AUTOMOBILE

GM plants hit by chip shortages to reopen by Nov. 1

DETROIT — General Motors on Friday said it expects to reopen the remaining three North American assembly plants that have been idled because of the global microchip shortage by Nov. 1.

GM also said it plans to resume building Chevrolet Malibu sedans for the first time in nearly nine months at a plant that has partially reopened in Kansas.

The automaker said its plant in Ramos Arizpe, Mexico, which has been shut since mid-August, would start building Chevy Blazers on Oct. 18, followed by Chevy Equinoxes as soon as Nov. 1.

Two more Equinox plants — San Luis Potosi Assembly in Mexico and CAMI Assembly in Ontario — that have been down since mid-July will reopen Nov. 1, GM said. San Luis Potosi also builds the GMC Terrain.

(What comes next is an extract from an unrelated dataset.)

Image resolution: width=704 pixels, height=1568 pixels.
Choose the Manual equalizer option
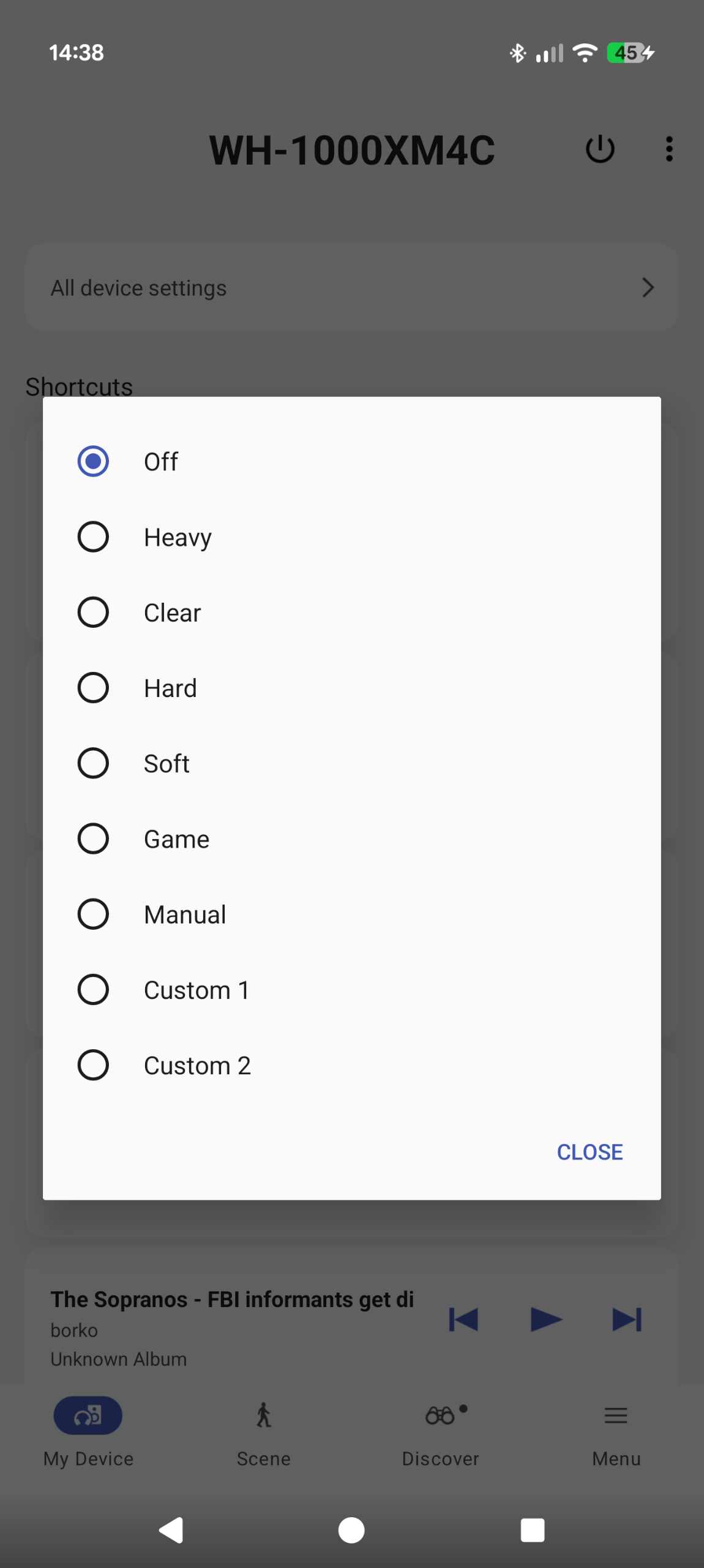click(x=351, y=914)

“Although the situation remains complex and very fluid,” GM said in a statement, “we remain confident in our team’s ability to continue finding creative solutions to minimize the impact of the semiconductor shortages that have been impacting the industry.”

The rest of GM’s North American assembly plants that were down because of the chip shortage resumed operation this month. Several plants remain down for retooling, and Chevy Bolt production has been halted because of a battery recall.

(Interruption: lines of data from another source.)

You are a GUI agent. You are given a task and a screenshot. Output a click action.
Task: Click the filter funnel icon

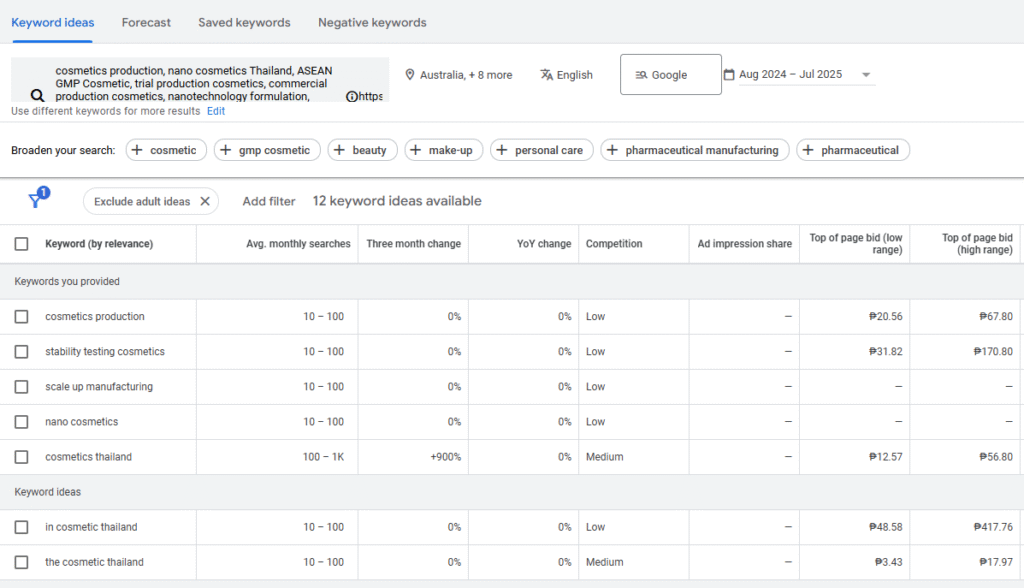pyautogui.click(x=37, y=200)
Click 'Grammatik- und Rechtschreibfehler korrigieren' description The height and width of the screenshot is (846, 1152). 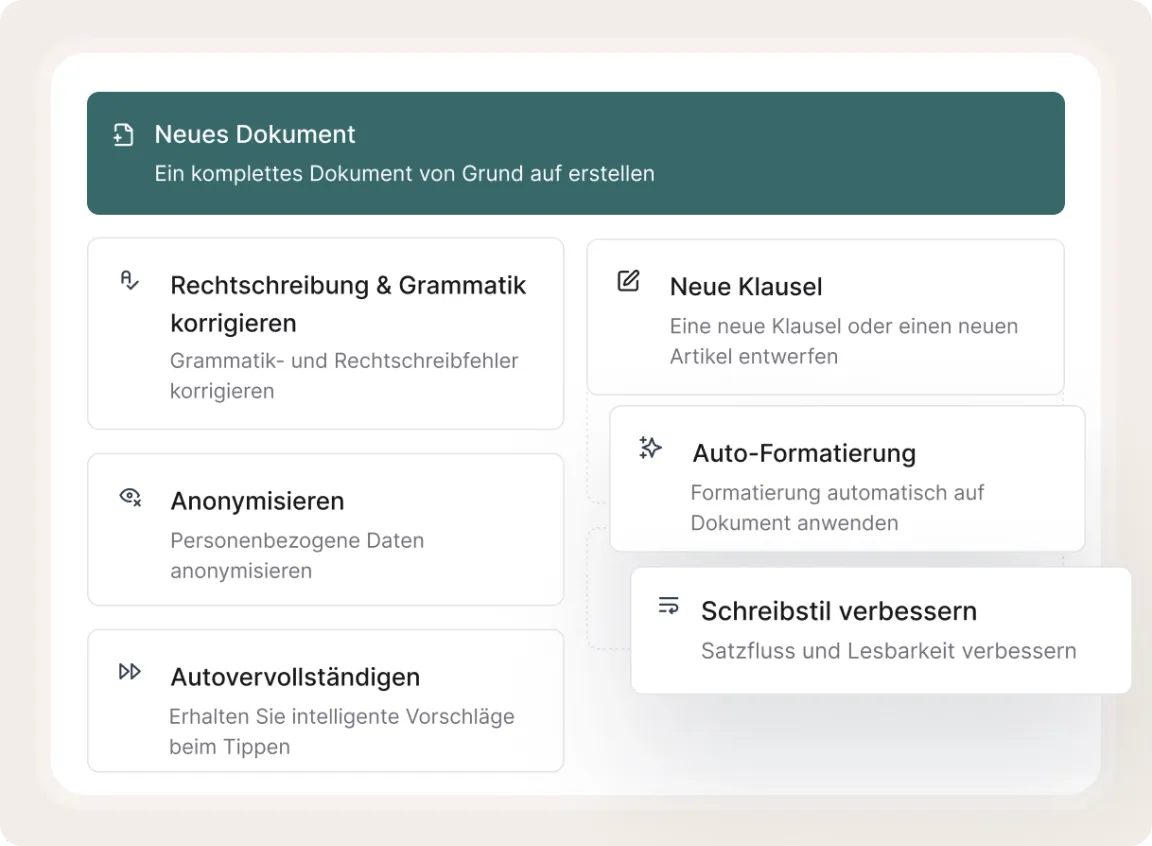coord(344,376)
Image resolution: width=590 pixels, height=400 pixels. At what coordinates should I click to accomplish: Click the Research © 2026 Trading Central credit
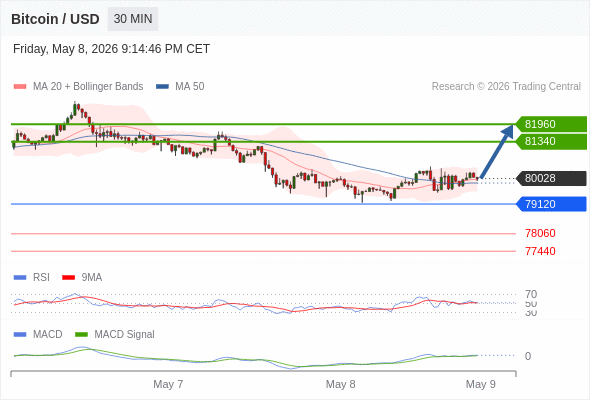point(506,87)

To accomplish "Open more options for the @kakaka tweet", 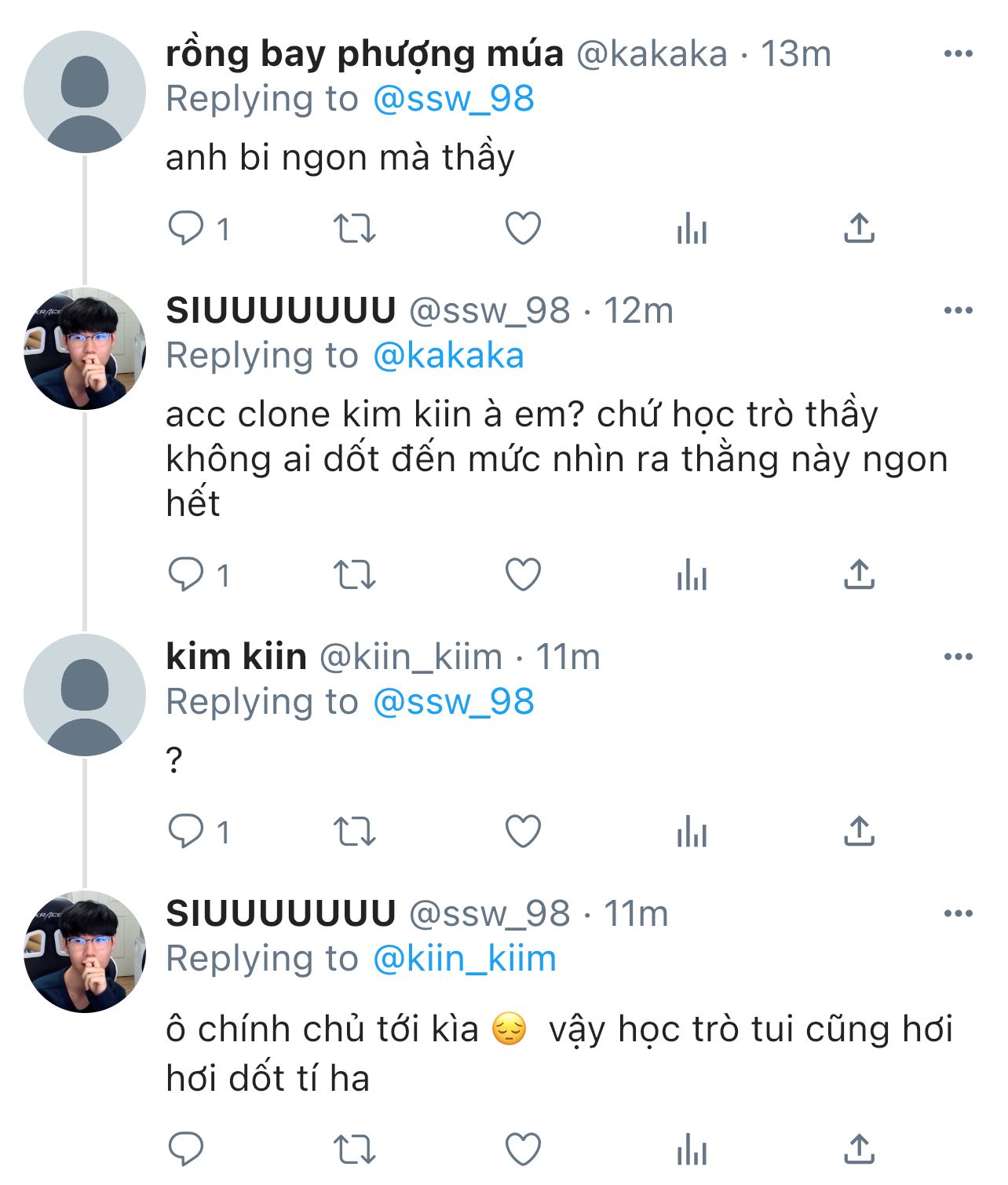I will (x=958, y=54).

Restarting Malibu production would be a sign that GM believes it can obtain sufficient chip supplies in the foreseeable future. Fairfax Assembly in Kansas resumed production of the Cadillac XT4 last month but hasn’t built a Malibu since early February.

GM redirected chips intended for the slow-selling sedan to plants making more profitable vehicles, such as its SUV plant in Texas, which has remained online continuously throughout the supply crisis.

However, the company has postponed previous Malibu production restarts several times during the shutdown and could do so again if it determines the chips are still better used elsewhere.

As a result of the production shutdown, GM sold just 269 Malibus in the U.S. in the third quarter, 99 percent less than in the same period a year earlier.

Editor’s note: GM’s San Luis Potosi plant builds the GMC Terrain. An earlier version of this story misstated which GM plant builds the Terrain.